From the Interim Headmaster

Dear Students, Parents and Carers

As you have no doubt seen, there has been some recent media coverage regarding decisions within the Sydney Anglican Diocese and the Anglican Church of Australia – decisions that may have raised questions about what this means for schools like Shore. Let me assure you that these decisions will have no impact on Shore’s fundamental ethos and approach.

The impact of Church politics on the School is, in my view, nil. Perhaps the obvious needs to be stated, for the sake of clarity. Shore is not the Anglican Church, it is a school. Nonetheless it is an Anglican school, and we will continue to commend all that is good and true about the Christian faith and Anglican traditions as part of our ongoing work.

Shore continues to put the pastoral welfare of its students to the fore. It seeks to be an inclusive Anglican school which welcomes students from a broad range of opinions in society. Inclusivity has limits. Some views are beyond the pale; examples are antisemitism and racism. We do not wish to give a megaphone to the purveyors of those ideas which are vile. Such exclusions are not really controversial. To most people, they are obvious. Other ideas, which may be controversial, are still appropriate to discuss. People of goodwill can be found on both sides of debates. 

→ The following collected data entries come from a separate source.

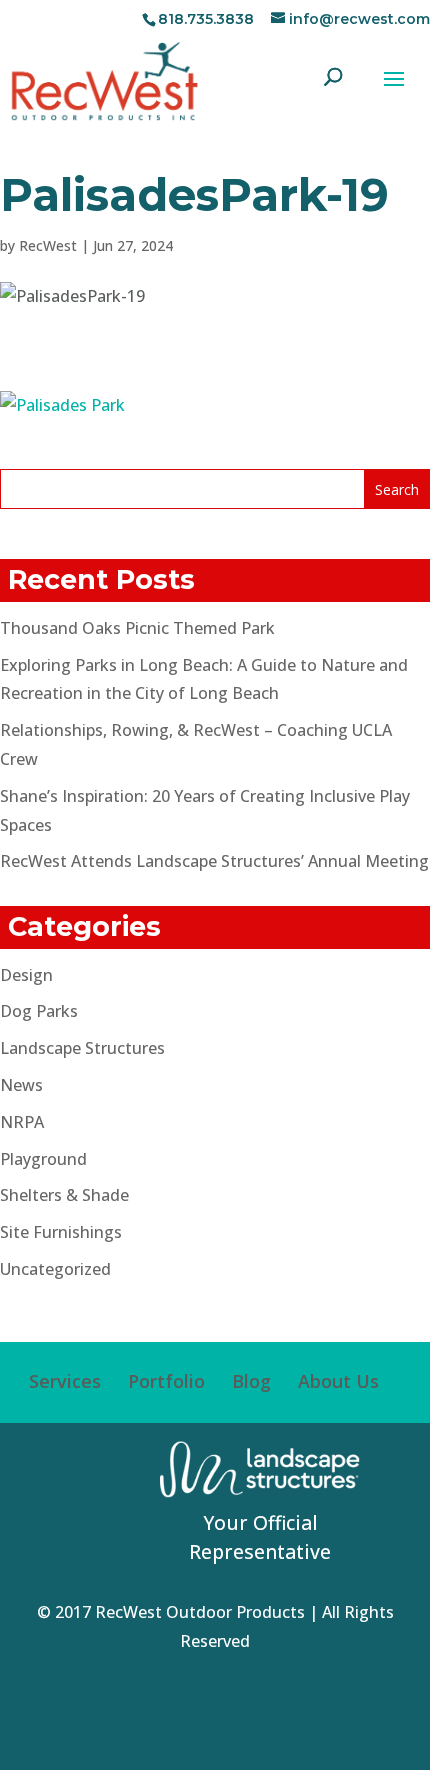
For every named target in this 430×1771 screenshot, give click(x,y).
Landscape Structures (82, 1048)
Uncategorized (55, 1269)
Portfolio (166, 1381)
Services (65, 1381)
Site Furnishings (61, 1232)
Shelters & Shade (64, 1195)
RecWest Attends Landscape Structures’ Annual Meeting (214, 861)
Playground (43, 1159)
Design (26, 975)
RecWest (48, 245)
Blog (251, 1381)
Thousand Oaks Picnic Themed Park (137, 628)
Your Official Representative (260, 1537)
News (21, 1085)
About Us (338, 1381)
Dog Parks (39, 1011)
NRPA (22, 1122)
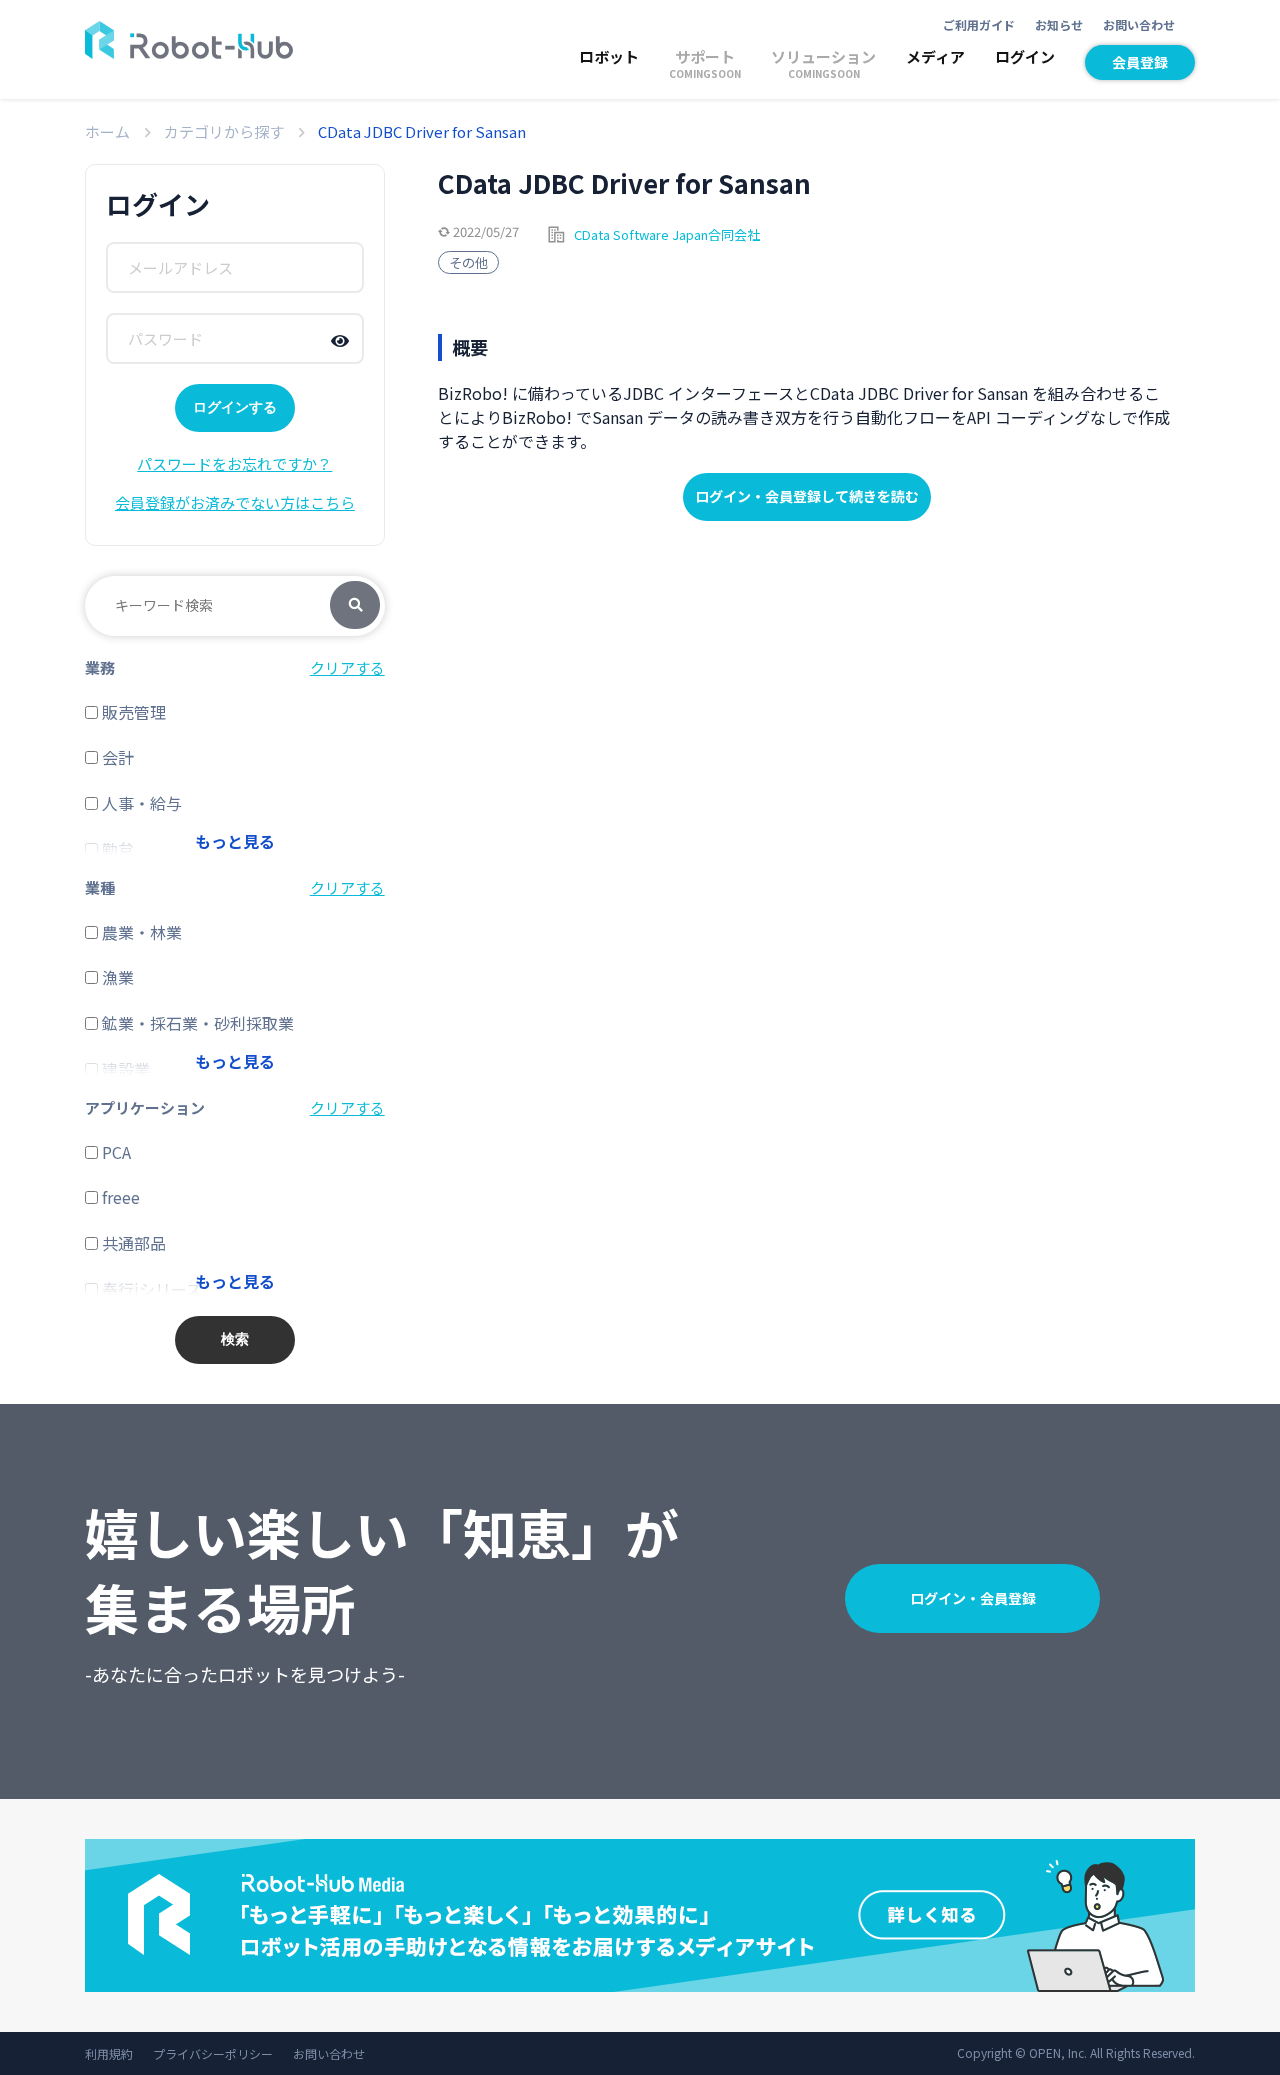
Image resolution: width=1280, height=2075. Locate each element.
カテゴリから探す (224, 131)
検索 (355, 606)
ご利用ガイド (979, 24)
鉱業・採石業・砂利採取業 (196, 1023)
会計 (116, 757)
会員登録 (1140, 62)
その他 (468, 262)
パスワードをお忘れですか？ (234, 463)
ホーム (107, 131)
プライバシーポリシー (213, 2053)
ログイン (1025, 56)
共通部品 (132, 1243)
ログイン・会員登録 (973, 1598)
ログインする (235, 407)
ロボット (609, 56)
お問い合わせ (1139, 24)
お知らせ (1059, 24)
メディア (935, 56)
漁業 (116, 977)
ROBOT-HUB (189, 40)
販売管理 (132, 712)
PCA (114, 1152)
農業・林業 (140, 932)
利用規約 (109, 2053)
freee (119, 1197)
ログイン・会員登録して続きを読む (807, 496)
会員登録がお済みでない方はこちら (235, 502)
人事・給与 (140, 803)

Shore continues to be an invitational Christian school of the Anglican tradition. While it commends Christian faith, it does not oblige it. There is no intent here to pressure students into a monochrome conformity of views. There are good reasons for this stance: Jesus didn’t do it, and it demonstrably doesn’t work. We accept that in this society, ideas are contested and a fine school is a marketplace of ideas, where they can be discussed freely (apart from advocacy of those I mentioned) as young people form their world views which they take into adulthood.

Far from being a retreat of some kind, this is in fact a biblical position, as put by the Apostle in 1 Peter 3:15, “Always be prepared to give an answer to everyone who asks you to give the reason for the hope that you have. But do this with gentleness and respect.” In fact, in a society which is increasingly fractured, and where opponents are inclined to shout at or even past one another, we need to model and teach the value of disagreeing well. Before we reject someone’s point of view, we should first seek to understand it. We wish this from those who disagree; it is incumbent on us to model it for them.

Accordingly, Shore will seek to continue to function in the faith domain as it has done for decades; respectfully, invitationally, with sensitivity, in a way which honours the faith we uphold, and our long tradition of critical engagement with the world of ideas.